León sacó de la cama al
niño con toda la delicadeza que le permitieron las manos temblorosas. No había
tenido muchas ocasiones de cogerlo en brazos, ni de mecerlo. Su niño, con la
carita redonda y abotargada de los recién nacidos y sus ojitos firmemente
cerrados, pesaba menos que un gato y olía a flores y a cera. Le apoyó la cabecita
sobre el hombro, con la ridícula idea de
que estuviese cómodo. Su niño, que nunca había sido suyo y nunca más lo sería.
Su niño, que solo en aquel instante lo era. Tras dos semanas de agonía, rompió a
llorar en silencio sin saber si lloraba por él mismo o por la miseria del
momento. Lloró agarrándose al cuerpecito con una desesperación que le
destrozaba el pecho.
Un rumor de voces empezó a
desbordar el pasillo. Irrumpieron en el salón como lo habrían hecho si
estuviese vació, sin delicadeza, rompiendo el alivio de su llanto. Alguien le
quitó al niño de los brazos y le proporcionó unas sosas palmaditas de consuelo
en la espalda.
-Baje usted a beber algo, hombre
-le dijo alguien.
León no había bebido en su vida y
no empezaría ahora. Se giró para ver al desconocido que entraba seguido de dos
jovencitos que cargaban una caja negra con los cantos dorados. Reconoció al
fotógrafo, un hombre bajito y repeinado, vestido solemnemente con ropas de
duelo.
-¿Dónde han pensado colocar al
difunto? –preguntó reconociendo la habitación con la rutina del experto-.
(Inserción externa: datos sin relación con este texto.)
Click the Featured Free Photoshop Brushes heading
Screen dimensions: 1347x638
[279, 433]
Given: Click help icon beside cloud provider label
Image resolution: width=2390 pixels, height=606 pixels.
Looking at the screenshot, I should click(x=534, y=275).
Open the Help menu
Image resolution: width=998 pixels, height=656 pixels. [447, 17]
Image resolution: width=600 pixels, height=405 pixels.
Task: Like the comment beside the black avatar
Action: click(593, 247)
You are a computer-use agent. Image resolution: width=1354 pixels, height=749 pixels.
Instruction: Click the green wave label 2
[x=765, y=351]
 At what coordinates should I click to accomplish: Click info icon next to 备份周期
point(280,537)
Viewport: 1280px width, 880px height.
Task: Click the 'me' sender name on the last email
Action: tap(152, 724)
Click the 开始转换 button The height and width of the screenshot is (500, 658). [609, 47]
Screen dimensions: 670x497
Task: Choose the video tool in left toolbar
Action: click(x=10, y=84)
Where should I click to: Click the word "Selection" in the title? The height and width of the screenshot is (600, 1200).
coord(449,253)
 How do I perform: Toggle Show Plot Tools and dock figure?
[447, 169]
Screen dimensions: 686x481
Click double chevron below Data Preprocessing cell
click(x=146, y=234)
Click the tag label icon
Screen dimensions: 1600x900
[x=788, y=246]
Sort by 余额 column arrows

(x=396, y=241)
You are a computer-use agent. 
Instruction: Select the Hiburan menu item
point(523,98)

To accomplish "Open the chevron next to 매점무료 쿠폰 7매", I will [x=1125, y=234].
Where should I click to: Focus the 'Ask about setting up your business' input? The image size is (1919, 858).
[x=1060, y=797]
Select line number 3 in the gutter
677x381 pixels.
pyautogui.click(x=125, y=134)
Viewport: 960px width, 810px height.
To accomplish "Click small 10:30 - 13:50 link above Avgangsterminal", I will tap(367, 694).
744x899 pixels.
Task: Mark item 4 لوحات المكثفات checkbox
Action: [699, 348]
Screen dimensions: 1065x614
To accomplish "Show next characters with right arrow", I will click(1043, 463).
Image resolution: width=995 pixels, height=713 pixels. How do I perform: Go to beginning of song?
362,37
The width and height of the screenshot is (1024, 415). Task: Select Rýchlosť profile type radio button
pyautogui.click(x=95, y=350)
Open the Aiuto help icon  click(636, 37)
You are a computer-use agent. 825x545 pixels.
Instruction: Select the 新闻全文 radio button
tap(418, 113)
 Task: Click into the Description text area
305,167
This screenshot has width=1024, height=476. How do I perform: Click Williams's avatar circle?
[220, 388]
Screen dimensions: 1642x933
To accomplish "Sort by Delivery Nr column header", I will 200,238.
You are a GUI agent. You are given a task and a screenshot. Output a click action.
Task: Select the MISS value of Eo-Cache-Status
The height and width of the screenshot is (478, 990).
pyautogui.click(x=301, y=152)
No ahí no. Hay que cambiar la mesa de sitio, no hay buena luz.
El niño está muy bien, no hace falta maquillarlo.
Una vecina colocó de nuevo al niño en su cuna y recompuso la ropa. Los ayudantes del fotógrafo empezaron a mover la mesa según las indicaciones de su jefe. Su mujer entró en la habitación del brazo de su madre, ambas enlutadas, serias, teatrales. Sintió una oleada de asco y de odio que lo hizo salir de la habitación sin mirar a quién empujaba. Él era prescindible en aquel drama de pantomima. Cogió su abrigo, en la calle refrescaba. Dejó la casa sin hacer ruido. Y se marchó sin que nadie lo echase en falta. Como si fuese transparente.